PROBLEM STATEMENT
Gather all lines from the material that contain "computer".

MATERIAL SUPPLIED
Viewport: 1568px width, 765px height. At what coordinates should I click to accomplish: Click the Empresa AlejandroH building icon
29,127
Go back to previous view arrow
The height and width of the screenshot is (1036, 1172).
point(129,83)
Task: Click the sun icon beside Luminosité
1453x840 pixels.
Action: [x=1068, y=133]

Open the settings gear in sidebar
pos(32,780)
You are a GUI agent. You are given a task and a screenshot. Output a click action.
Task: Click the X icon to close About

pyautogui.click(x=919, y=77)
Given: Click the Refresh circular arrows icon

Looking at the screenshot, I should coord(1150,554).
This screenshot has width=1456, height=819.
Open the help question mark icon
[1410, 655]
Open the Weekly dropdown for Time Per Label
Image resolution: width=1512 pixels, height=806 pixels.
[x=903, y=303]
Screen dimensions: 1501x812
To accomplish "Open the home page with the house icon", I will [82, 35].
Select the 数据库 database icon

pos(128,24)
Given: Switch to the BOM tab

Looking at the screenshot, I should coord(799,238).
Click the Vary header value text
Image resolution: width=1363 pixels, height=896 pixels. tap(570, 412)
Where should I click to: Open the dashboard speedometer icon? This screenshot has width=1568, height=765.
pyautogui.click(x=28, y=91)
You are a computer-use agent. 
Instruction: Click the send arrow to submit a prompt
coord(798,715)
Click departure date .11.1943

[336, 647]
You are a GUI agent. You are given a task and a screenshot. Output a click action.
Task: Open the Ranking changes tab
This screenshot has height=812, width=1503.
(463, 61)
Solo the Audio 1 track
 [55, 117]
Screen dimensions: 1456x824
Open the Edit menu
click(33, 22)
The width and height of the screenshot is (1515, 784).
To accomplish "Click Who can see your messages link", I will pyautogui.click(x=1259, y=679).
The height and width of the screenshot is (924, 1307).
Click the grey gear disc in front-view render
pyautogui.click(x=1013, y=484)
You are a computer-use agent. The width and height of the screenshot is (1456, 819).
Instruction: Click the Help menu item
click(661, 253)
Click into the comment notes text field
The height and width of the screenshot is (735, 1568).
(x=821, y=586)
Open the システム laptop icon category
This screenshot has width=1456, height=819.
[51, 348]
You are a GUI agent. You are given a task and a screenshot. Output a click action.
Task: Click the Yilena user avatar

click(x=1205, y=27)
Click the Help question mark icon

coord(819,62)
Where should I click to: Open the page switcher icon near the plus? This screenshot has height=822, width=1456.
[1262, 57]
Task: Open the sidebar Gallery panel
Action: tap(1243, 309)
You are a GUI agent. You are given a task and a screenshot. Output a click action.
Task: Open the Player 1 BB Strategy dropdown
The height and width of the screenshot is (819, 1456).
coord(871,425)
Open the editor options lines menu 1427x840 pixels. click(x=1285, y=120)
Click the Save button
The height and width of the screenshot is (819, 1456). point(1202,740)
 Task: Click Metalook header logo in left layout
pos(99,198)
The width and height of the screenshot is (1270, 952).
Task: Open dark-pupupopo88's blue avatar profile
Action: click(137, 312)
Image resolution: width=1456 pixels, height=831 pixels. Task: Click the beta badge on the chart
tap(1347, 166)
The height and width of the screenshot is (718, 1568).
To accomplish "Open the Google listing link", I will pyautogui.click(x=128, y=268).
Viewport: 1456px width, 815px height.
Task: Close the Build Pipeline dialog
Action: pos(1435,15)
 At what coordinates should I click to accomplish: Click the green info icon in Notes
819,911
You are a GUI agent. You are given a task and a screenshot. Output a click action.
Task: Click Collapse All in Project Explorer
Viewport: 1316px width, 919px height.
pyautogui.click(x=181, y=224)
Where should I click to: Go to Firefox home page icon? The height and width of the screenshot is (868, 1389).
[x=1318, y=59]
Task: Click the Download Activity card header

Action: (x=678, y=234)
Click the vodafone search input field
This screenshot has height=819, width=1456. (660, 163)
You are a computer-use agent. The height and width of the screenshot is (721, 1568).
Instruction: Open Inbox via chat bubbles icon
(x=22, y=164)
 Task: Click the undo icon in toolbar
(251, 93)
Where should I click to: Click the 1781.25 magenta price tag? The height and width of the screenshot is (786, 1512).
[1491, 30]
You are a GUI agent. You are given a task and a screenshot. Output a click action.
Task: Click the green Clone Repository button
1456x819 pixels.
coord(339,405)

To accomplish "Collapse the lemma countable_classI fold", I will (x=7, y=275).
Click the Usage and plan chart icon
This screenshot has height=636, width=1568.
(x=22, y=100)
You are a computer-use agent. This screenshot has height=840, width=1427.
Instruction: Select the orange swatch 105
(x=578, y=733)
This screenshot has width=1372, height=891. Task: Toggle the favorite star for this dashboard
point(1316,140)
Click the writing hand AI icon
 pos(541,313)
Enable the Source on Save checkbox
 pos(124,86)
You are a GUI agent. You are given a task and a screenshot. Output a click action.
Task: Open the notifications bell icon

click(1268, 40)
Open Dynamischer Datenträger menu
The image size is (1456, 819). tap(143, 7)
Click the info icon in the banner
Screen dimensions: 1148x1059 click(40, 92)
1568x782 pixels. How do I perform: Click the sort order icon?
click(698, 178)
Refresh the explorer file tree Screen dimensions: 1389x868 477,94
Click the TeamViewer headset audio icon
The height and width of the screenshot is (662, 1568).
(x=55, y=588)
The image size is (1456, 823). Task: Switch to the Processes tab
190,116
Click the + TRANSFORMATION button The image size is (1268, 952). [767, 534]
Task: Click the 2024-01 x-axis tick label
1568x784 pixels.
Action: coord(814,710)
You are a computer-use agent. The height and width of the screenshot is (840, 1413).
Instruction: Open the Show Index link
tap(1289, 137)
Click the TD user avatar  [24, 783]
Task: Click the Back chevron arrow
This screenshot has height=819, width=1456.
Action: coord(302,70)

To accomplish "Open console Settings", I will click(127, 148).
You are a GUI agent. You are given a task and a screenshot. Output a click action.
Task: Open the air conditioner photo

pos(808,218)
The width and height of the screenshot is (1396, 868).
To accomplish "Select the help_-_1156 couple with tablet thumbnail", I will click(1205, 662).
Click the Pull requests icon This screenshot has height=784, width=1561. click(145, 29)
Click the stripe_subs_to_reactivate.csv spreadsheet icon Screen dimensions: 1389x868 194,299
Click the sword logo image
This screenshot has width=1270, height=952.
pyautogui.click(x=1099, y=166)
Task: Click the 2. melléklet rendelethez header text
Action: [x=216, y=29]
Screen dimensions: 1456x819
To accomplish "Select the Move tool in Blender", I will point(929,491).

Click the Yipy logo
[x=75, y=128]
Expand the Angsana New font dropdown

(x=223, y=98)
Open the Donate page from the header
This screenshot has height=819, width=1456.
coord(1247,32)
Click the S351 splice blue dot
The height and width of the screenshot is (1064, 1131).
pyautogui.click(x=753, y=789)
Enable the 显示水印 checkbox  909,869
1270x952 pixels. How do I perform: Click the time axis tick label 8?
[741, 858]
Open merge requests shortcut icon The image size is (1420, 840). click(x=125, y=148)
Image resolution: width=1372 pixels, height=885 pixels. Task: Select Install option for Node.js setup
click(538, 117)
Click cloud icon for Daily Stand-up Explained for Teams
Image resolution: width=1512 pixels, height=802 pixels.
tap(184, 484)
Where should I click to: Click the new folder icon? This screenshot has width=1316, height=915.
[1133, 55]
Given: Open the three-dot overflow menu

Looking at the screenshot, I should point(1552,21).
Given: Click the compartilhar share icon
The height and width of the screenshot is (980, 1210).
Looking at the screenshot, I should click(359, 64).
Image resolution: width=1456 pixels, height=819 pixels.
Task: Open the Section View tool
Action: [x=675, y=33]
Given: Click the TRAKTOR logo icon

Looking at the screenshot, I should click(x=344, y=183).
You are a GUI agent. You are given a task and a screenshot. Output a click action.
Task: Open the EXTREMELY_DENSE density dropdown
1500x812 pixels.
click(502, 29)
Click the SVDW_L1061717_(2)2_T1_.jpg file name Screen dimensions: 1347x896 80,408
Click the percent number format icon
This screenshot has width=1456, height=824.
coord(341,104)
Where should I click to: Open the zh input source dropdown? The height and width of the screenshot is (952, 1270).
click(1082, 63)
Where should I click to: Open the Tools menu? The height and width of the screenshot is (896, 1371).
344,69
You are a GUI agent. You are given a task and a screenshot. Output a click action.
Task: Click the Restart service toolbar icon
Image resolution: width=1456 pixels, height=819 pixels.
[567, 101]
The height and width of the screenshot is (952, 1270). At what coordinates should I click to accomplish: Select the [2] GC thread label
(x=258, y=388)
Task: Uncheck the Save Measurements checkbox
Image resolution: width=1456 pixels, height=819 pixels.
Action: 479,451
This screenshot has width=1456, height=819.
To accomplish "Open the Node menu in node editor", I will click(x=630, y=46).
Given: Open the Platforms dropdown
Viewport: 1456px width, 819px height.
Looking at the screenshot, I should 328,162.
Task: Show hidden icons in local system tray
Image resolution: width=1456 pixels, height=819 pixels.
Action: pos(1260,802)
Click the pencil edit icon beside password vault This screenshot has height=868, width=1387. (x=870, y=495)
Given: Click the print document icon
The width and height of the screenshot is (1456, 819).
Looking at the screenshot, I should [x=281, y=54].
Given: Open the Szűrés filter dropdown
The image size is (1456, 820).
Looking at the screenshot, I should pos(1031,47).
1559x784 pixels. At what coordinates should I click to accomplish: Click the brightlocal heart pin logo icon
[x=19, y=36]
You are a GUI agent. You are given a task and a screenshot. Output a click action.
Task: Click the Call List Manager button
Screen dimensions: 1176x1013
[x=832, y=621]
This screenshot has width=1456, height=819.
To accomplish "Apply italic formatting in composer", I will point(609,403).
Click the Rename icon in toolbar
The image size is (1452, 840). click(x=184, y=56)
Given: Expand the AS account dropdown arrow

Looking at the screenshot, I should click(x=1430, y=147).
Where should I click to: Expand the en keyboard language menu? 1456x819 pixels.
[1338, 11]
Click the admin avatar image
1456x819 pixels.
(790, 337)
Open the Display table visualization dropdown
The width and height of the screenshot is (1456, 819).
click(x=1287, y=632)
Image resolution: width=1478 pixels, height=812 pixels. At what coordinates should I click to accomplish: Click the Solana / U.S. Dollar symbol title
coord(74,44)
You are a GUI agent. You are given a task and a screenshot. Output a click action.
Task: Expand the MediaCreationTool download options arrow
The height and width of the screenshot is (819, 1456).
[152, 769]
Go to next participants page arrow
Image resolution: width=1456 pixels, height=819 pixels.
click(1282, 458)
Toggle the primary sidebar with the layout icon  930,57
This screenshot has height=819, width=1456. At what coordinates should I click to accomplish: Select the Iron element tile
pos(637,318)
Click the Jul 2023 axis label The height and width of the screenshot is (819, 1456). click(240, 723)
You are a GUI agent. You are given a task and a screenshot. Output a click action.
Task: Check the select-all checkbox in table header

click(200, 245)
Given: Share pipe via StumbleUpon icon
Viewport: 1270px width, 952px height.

EXERCISE RESPONSE
You are a computer-use agent. 
You are a computer-use agent. The width and height of the screenshot is (1456, 819).
You are a computer-use agent. The height and width of the screenshot is (721, 1568).
You are a computer-use agent. This screenshot has height=840, width=1427.
You are a computer-use agent. The height and width of the screenshot is (840, 1413).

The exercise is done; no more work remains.